▶ _Instructions for the task_
Please reproduce every one of the records below, word for word and line for line.

[Records of words and element locations]
□ □ □ □ □

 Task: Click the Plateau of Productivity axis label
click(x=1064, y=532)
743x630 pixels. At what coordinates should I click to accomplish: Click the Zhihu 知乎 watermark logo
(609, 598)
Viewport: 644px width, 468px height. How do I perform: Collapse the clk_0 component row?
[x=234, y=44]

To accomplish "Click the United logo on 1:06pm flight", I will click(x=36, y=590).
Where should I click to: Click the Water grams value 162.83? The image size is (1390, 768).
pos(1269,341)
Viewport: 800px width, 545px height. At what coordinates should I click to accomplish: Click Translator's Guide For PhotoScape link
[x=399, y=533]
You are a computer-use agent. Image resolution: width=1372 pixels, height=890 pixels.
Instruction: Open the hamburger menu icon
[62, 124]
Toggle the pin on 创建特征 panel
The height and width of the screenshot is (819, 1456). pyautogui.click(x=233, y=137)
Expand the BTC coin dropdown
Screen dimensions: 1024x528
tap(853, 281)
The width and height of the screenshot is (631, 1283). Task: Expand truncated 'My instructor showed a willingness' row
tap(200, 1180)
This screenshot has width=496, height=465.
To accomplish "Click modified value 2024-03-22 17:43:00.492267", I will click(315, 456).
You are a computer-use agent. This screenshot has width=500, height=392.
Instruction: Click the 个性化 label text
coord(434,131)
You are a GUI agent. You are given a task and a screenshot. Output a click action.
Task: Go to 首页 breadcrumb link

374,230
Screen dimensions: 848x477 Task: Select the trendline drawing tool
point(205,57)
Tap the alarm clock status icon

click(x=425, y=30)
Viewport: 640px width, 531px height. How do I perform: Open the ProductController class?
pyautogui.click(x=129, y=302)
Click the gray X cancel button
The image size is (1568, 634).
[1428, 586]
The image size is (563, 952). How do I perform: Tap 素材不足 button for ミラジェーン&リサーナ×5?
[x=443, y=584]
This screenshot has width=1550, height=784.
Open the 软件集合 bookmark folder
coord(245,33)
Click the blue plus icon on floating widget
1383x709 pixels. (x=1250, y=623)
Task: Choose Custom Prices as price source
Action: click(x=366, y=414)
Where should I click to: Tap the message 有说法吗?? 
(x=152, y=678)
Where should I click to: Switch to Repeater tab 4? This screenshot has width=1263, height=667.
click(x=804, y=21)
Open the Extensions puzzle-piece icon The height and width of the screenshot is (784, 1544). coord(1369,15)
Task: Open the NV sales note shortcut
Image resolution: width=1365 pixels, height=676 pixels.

□ □ □ □ □

▶ _Response for this exercise_
 Task: Click the Plateau of Productivity axis label
click(x=1064, y=532)
743x630 pixels. At what coordinates should I click to accomplish: Click the Zhihu 知乎 watermark logo
(609, 598)
Viewport: 644px width, 468px height. How do I perform: Collapse the clk_0 component row?
[x=234, y=44]

To accomplish "Click the United logo on 1:06pm flight", I will click(x=36, y=590).
Where should I click to: Click the Water grams value 162.83? The image size is (1390, 768).
pos(1269,341)
Viewport: 800px width, 545px height. At what coordinates should I click to accomplish: Click Translator's Guide For PhotoScape link
[x=399, y=533]
You are a computer-use agent. Image resolution: width=1372 pixels, height=890 pixels.
Instruction: Open the hamburger menu icon
[62, 124]
Toggle the pin on 创建特征 panel
The height and width of the screenshot is (819, 1456). pyautogui.click(x=233, y=137)
Expand the BTC coin dropdown
Screen dimensions: 1024x528
tap(853, 281)
The width and height of the screenshot is (631, 1283). Task: Expand truncated 'My instructor showed a willingness' row
tap(200, 1180)
This screenshot has width=496, height=465.
To accomplish "Click modified value 2024-03-22 17:43:00.492267", I will click(315, 456).
You are a computer-use agent. This screenshot has width=500, height=392.
Instruction: Click the 个性化 label text
coord(434,131)
You are a GUI agent. You are given a task and a screenshot. Output a click action.
Task: Go to 首页 breadcrumb link

374,230
Screen dimensions: 848x477 Task: Select the trendline drawing tool
point(205,57)
Tap the alarm clock status icon

click(x=425, y=30)
Viewport: 640px width, 531px height. How do I perform: Open the ProductController class?
pyautogui.click(x=129, y=302)
Click the gray X cancel button
The image size is (1568, 634).
[1428, 586]
The image size is (563, 952). How do I perform: Tap 素材不足 button for ミラジェーン&リサーナ×5?
[x=443, y=584]
This screenshot has width=1550, height=784.
Open the 软件集合 bookmark folder
coord(245,33)
Click the blue plus icon on floating widget
1383x709 pixels. (x=1250, y=623)
Task: Choose Custom Prices as price source
Action: click(x=366, y=414)
Where should I click to: Tap the message 有说法吗?? 
(x=152, y=678)
Where should I click to: Switch to Repeater tab 4? This screenshot has width=1263, height=667.
click(x=804, y=21)
Open the Extensions puzzle-piece icon The height and width of the screenshot is (784, 1544). coord(1369,15)
Task: Open the NV sales note shortcut
Image resolution: width=1365 pixels, height=676 pixels.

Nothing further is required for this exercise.